United Arab Emirates have three reactors under construction. The orginal financing plan for the project was thought to include US-$ 10 billion from the Export-Import Bank of Korea, US-$ 2 billion from the Ex-Im Bank of the U.S., US-$ 6 billion from the government of Abu Dhabi, and US$2 billion from commercial banks. However, it is unclear what other financing sources will be needed for the project, as it is reported that the cost of the project has risen significantly, with the total cost of the plant including infrastructure and finance now expected to be about US-$32 billion, with others putting the cost of the project at
US-$ 40 billion.
Egypt has a long history with nuclear power, but till today no commercial reactor under construction. It started in 1954 as the first research reactor ETRR-1 was acquired from the Soviet Union in 1958. In 1964, a 150 MW nuclear power station was proposed, followed by a 600 MW proposal in the mid-1970s. Plans were developed for 10 reactors by the end of the century. Despite discussions with Chinese, French, German, and Russian suppliers, little specific development occurred for several decades. In October 2006, the Minister for Energy announced that a 1,000 MW reactor would be built, but this was later expanded to four reactors by 2025, with the first one coming on line in 2019. In early 2010, a legal framework was adopted to regulate and establish nuclear facilities; however, an international bidding process for the construction was postponed in February 2011 due to the political situation. Since then there have been various attempts and reports that a tender process would be restarted, all of which have come to nothing. In February 2015, Rosatom and Egypt’s Nuclear Power Plant Authority signed an agreement that would lead to the construction and financing of two reactors and possibly two additional ones, at as yet unspecified site. However, Rosatom highlighted the need to prepare for signing two intergovernmental agreements—one on nuclear power plant construction and one on financing. But till today no reactor is under construction.
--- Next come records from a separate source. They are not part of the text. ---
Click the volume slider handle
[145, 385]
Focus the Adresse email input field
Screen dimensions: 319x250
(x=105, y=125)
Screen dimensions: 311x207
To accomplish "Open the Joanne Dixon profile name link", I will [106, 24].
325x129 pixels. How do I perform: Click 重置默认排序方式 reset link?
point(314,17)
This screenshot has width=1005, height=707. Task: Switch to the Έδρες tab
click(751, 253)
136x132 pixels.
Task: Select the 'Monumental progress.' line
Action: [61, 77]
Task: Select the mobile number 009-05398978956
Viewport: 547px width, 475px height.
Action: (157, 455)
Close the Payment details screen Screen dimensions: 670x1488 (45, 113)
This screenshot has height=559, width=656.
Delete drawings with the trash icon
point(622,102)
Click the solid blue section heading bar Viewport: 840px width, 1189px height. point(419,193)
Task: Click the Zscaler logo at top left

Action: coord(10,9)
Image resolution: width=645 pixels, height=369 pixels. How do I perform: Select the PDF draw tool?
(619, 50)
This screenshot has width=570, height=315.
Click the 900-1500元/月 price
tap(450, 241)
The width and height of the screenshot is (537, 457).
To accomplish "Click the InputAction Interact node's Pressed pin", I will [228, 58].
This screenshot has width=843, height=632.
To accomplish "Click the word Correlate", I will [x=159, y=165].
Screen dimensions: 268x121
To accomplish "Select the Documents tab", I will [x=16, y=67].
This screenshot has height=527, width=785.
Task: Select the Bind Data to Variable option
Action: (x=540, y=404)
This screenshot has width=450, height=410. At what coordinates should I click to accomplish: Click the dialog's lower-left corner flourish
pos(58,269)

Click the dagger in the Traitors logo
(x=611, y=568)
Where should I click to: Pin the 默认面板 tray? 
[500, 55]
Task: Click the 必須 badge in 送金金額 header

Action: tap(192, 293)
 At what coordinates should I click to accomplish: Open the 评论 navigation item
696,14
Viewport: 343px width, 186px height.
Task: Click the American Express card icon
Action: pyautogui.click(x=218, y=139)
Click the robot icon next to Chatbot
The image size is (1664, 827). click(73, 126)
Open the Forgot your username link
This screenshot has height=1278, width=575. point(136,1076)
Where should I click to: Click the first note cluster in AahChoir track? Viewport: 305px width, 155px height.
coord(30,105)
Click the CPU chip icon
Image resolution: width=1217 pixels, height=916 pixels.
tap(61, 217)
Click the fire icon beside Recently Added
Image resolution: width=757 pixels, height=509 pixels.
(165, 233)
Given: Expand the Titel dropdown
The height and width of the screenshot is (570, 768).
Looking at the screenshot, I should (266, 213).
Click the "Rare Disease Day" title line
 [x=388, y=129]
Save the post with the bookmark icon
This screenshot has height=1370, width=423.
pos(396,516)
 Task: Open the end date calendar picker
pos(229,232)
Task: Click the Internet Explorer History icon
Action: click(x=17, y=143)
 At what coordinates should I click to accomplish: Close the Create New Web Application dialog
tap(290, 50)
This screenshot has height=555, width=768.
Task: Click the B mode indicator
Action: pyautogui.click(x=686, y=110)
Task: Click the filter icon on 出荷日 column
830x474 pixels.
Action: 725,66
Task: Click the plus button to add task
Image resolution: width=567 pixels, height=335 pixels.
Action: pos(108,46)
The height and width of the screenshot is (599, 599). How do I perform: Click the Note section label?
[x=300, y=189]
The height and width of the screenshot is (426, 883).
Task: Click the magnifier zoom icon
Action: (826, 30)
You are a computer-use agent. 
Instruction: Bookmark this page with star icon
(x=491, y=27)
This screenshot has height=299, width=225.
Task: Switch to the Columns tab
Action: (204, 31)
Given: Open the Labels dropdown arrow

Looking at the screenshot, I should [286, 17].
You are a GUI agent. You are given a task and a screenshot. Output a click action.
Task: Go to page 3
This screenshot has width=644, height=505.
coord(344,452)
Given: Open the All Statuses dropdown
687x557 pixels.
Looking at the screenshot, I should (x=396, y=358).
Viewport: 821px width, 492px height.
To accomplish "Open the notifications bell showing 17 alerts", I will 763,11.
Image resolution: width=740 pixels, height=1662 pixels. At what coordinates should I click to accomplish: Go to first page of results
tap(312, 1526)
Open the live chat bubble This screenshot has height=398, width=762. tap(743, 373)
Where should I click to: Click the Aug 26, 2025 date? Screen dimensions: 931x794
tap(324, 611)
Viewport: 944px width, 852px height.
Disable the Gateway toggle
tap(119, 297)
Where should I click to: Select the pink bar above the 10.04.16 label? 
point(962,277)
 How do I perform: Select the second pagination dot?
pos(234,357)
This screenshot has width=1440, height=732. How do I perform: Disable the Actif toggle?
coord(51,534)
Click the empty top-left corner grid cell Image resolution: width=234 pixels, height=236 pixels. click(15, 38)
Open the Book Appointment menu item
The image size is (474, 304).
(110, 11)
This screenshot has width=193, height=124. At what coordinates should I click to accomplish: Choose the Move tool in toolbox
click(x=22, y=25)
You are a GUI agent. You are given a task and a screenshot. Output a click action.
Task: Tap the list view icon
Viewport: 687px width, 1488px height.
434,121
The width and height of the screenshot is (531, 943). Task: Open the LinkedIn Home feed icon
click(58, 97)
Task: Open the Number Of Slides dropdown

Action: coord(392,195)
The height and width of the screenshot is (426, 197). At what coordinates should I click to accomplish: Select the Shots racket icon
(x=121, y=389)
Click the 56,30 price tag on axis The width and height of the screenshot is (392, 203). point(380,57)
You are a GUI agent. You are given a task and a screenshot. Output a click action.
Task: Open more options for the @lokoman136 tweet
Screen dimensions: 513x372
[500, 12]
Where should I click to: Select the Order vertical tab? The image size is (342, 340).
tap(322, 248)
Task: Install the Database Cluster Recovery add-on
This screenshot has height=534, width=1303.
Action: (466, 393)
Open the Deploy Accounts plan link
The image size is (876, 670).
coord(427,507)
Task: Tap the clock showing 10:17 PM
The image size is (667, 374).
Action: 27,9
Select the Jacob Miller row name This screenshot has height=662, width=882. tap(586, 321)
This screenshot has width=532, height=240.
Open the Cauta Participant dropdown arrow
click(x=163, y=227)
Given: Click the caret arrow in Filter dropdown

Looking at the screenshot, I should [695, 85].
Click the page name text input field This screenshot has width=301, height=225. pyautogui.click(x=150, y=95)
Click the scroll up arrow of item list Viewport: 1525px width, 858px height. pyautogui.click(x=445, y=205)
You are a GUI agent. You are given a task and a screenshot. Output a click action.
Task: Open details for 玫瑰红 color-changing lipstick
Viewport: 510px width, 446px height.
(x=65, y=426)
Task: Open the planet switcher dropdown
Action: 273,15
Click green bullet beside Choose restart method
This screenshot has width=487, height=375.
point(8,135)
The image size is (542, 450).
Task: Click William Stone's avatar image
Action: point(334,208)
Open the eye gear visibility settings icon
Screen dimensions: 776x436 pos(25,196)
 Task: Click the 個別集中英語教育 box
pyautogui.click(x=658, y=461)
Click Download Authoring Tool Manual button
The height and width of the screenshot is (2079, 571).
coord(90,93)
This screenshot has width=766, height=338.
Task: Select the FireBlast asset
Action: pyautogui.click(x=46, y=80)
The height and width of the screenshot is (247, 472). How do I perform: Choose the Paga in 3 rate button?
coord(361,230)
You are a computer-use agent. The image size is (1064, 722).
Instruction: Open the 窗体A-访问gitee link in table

Construction has started on a small locally-designed power reactor prototype, CAREM-25. In February 2014, Argentina’s National Atomic Energy Commission (CNEA) started construction of the CAREM-25 reactor. SMR enthusiasts around the world welcomed the event. CAREM is a pressurized water reactor with a gross electrical output of 27 MWe. Like other reactors around the world, CAREM has been significantly delayed. The reactor has been in development since the 1980s with an original design output of 15 MWe. Construction of the reactor was scheduled to begin in 2001. By 2009, CAREM developers promised that “preparation of the site facilities” was going well enough “to start the construction during the second half of 2010” and that was “expected to be finished by the end of 2014”. When construction started, CNEA announced that the reactor is currently scheduled to begin cold testing in 2016 and receive its first fuel load in the second half of 2017. The reactor has not received authorization from the country’s regulator for the various forthcoming steps, including fuel loading. (World Nuclear Status Report).
Other countries in South and Central America do not use nuclear power.